ONE: “Age shall not weary them” is an evocative phrase for Australians.[1] Myrna Setunga is from my generation of Peradeniya undergraduates and now lives in retirement in Battaramulla. A veritable dynamo she threw herself into relief aid in the aftermath of the 26th December 2004 tsunami. She identified a special arena of need and developed a scheme supplying a basket of essential supplies for pregnant women.[2] She pursued the same avenue in the IDP camps with aid from friends abroad.[3] She is now embarking on this line of relief aid in selected localities. I endorse the venture wholeheartedly and place this “Set of Notes” in the public realm so that others, not just feminists but one and all, may be encouraged to support this line of aid. Myrna’s desire for anonymity is transcended by the good that is in progress.

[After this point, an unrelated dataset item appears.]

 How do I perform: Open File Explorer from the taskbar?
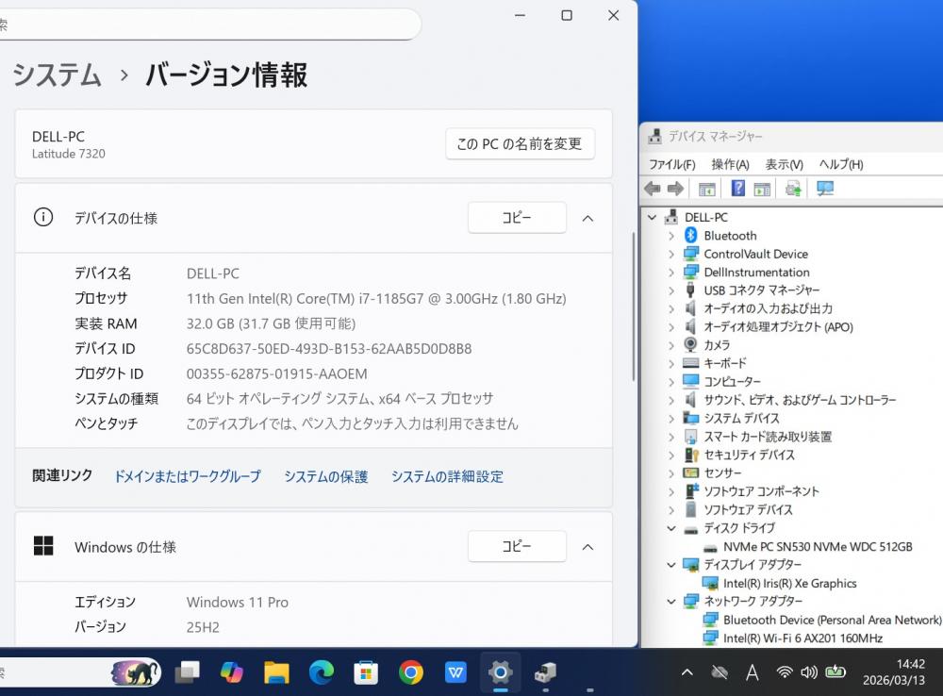276,671
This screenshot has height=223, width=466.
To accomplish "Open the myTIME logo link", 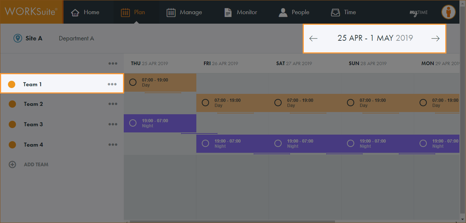I will click(x=418, y=12).
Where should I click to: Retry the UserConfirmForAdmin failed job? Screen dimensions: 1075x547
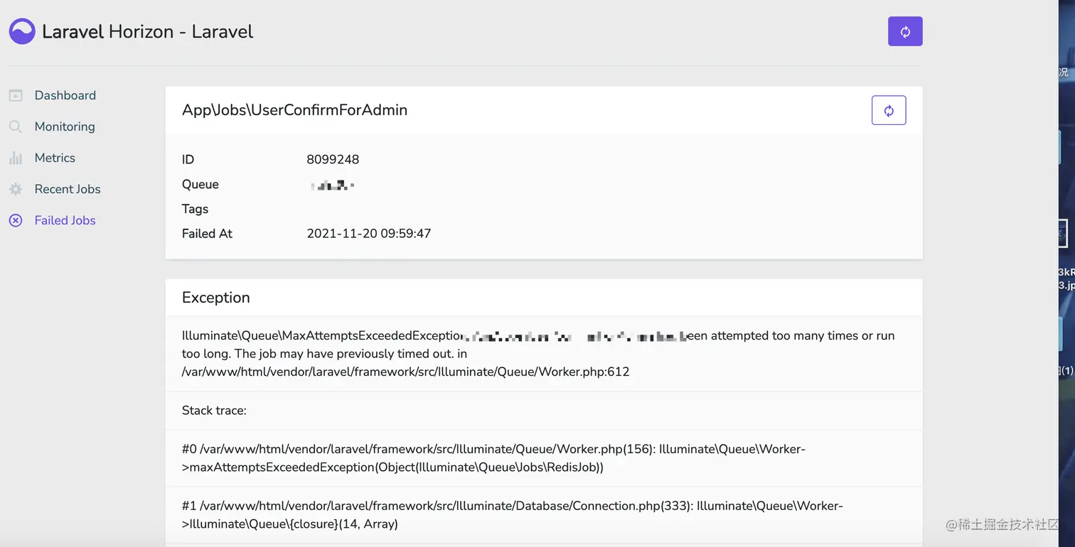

 Myrna preparing her basket of essential items for mothers and/or pregnant women, 2009

TWO:    Hi Michael. … I was just about to send emails to my SL friends who live abroad to see if I can drum up some financial support for my project to help pregnant women affected by the floods. As I always do I wait for the first mad rush of donations by the general public. People have very generously donated dry rations, water and other essentials. This will probably last about a week, two at most. I have waited for the dust to settle and today contacted with staff in the Kalutara Divisional Secretariat. Since Kalutara is one of the badly hit areas and is closest to where I am, I made enquiries about the number of pregnant women affected by the flood and landslides. The Secretariat staff too have not been able to reach some of the families in the more remote areas, but have come back with a request of assistance for 26 women in three of the most badly hit villages.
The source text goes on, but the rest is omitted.